To do:
In the records below, find the line with "Place cursor on 'a + b' expression", then retype it and every following line exactly, stopping after the line with "The image size is (1259, 815).". Leave the pictures out.
*** Data to process ***
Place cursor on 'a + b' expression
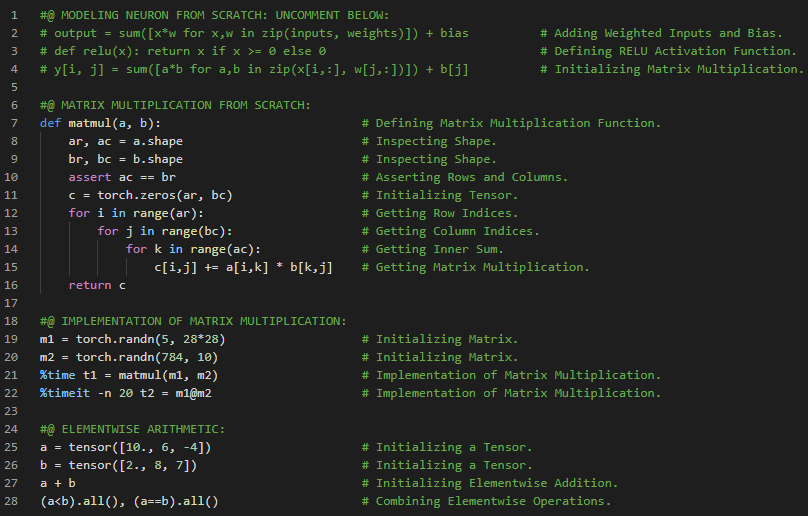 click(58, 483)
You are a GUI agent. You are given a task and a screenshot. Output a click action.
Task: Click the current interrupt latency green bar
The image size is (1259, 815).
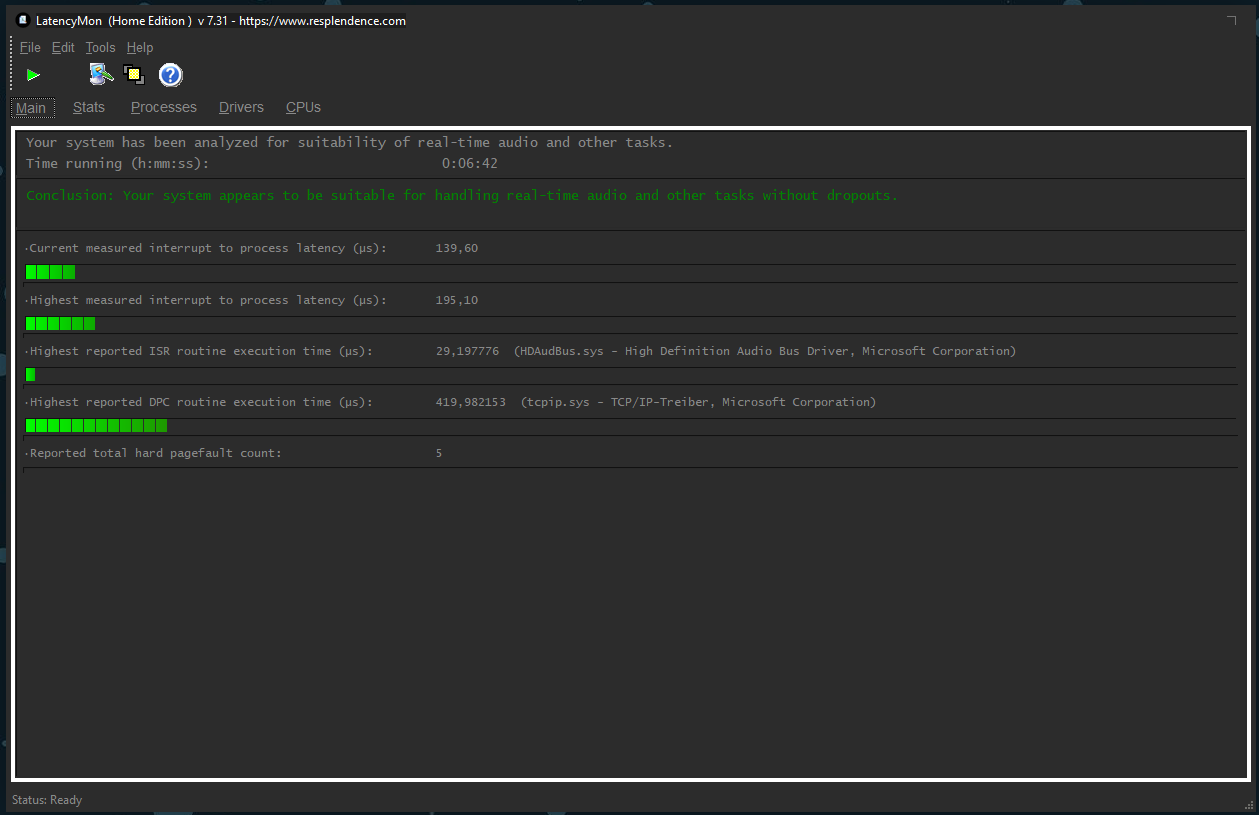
*** End of Data to process ***
*** Data to process ***
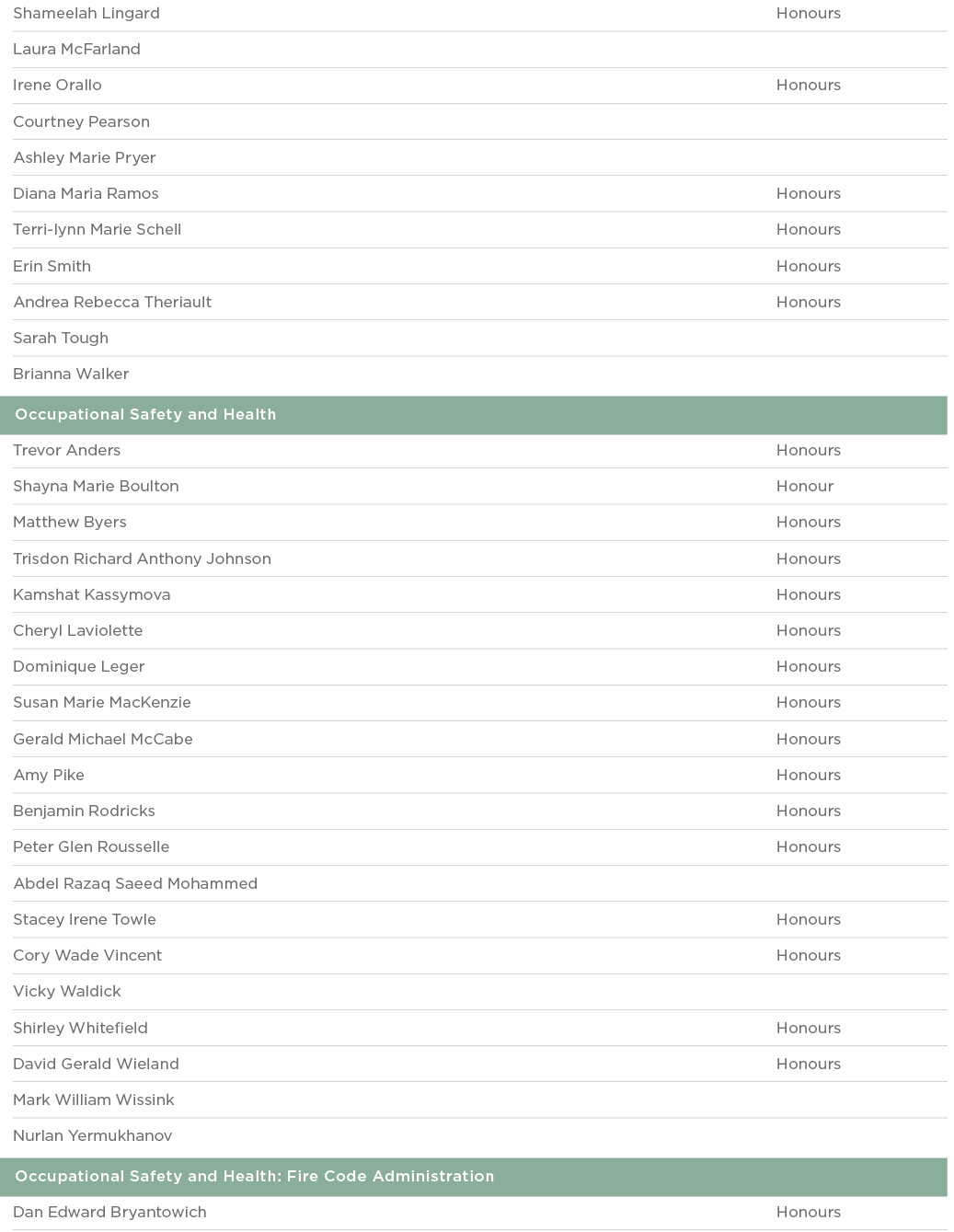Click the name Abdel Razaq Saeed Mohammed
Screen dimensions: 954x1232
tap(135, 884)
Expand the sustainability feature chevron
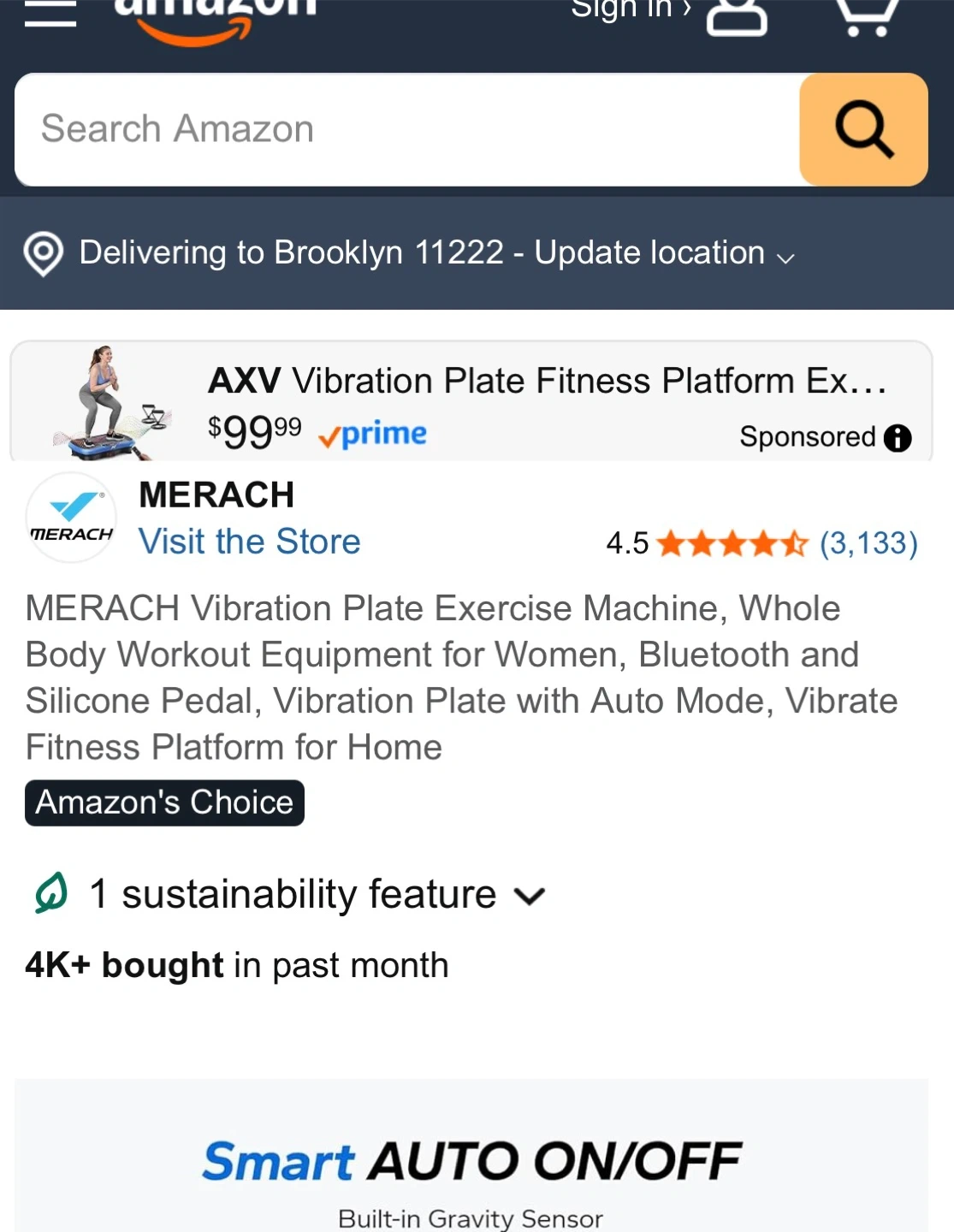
*** End of Data to process ***
*** Data to process ***
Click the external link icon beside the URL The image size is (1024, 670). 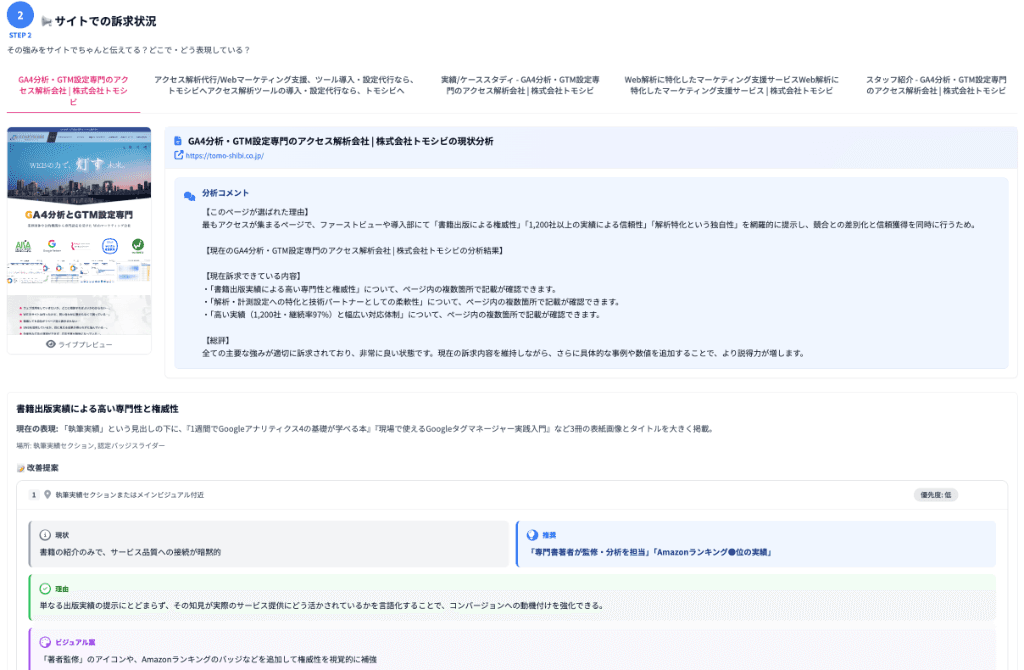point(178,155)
*** End of Data to process ***
Solved exercise:
Place cursor on 'a + b' expression
 click(58, 483)
You are a GUI agent. You are given a task and a screenshot. Output a click action.
Task: Click the current interrupt latency green bar
The image size is (1259, 815).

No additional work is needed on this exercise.